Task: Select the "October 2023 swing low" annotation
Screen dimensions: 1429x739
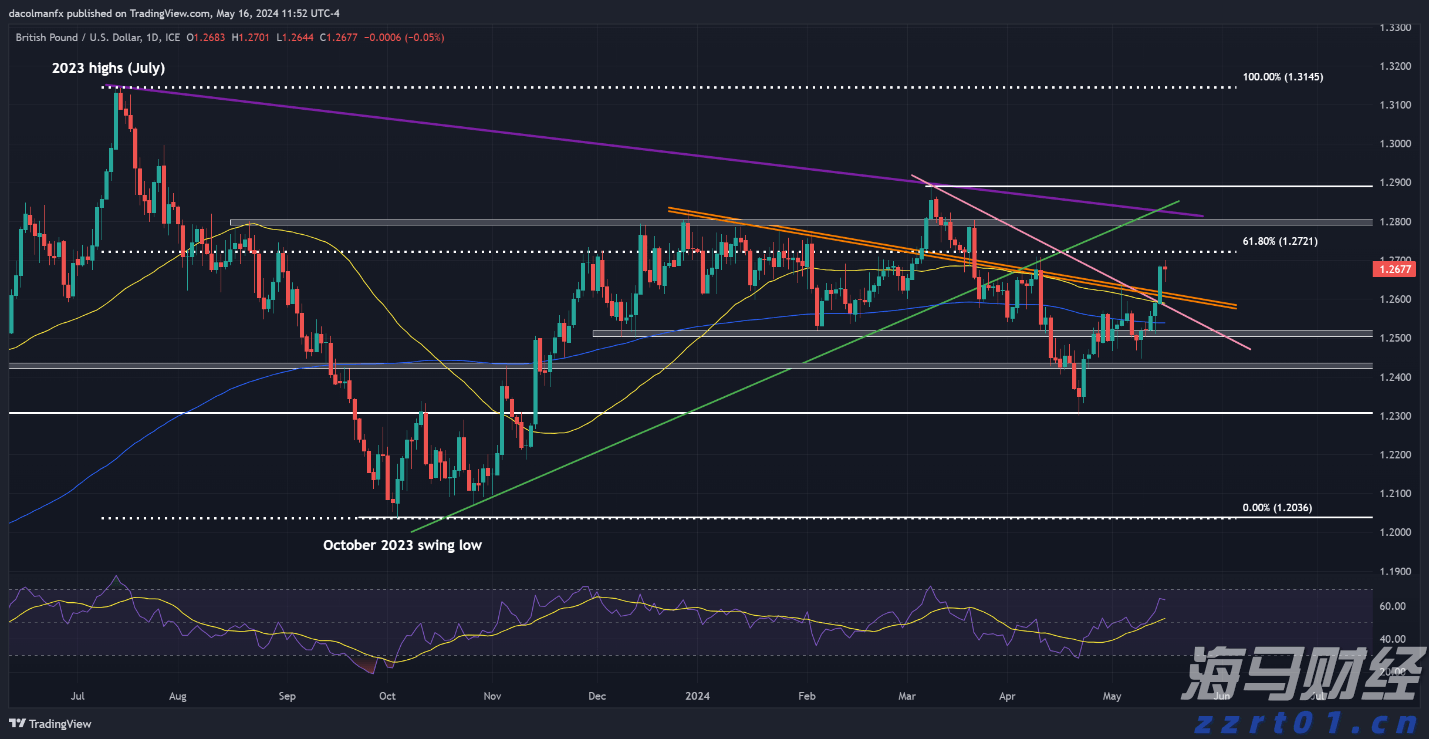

* * *

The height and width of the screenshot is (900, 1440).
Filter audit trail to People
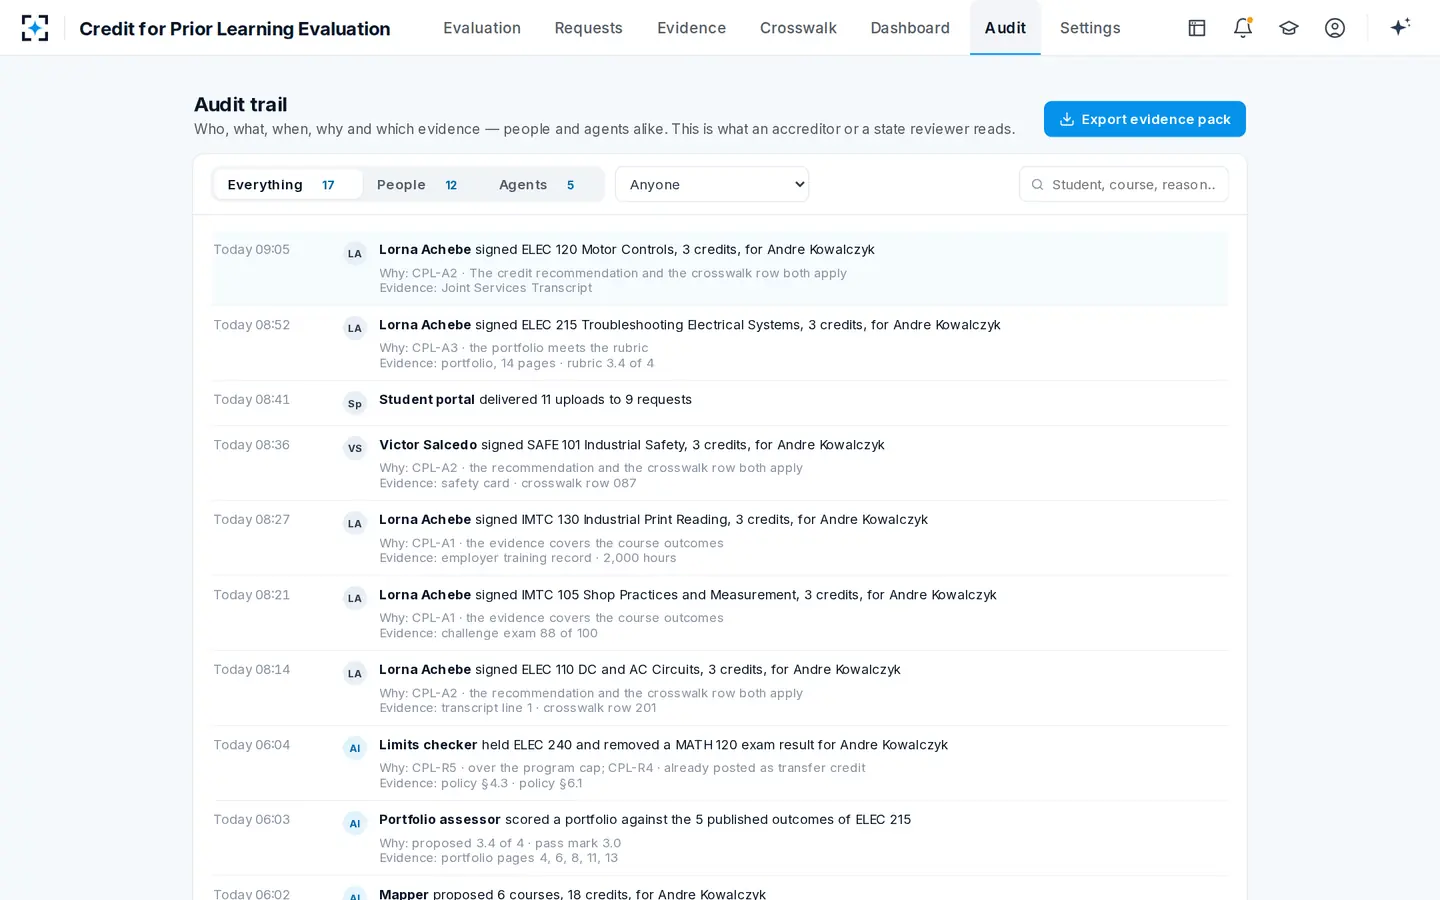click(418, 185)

● **Brief**
Output should match, line for line, the stretch of the material above from the line holding "Task: Select the" through the line holding "Screen dimensions: 1429x739".

● **Reply**
Task: Select the "October 2023 swing low" annotation
Screen dimensions: 1429x739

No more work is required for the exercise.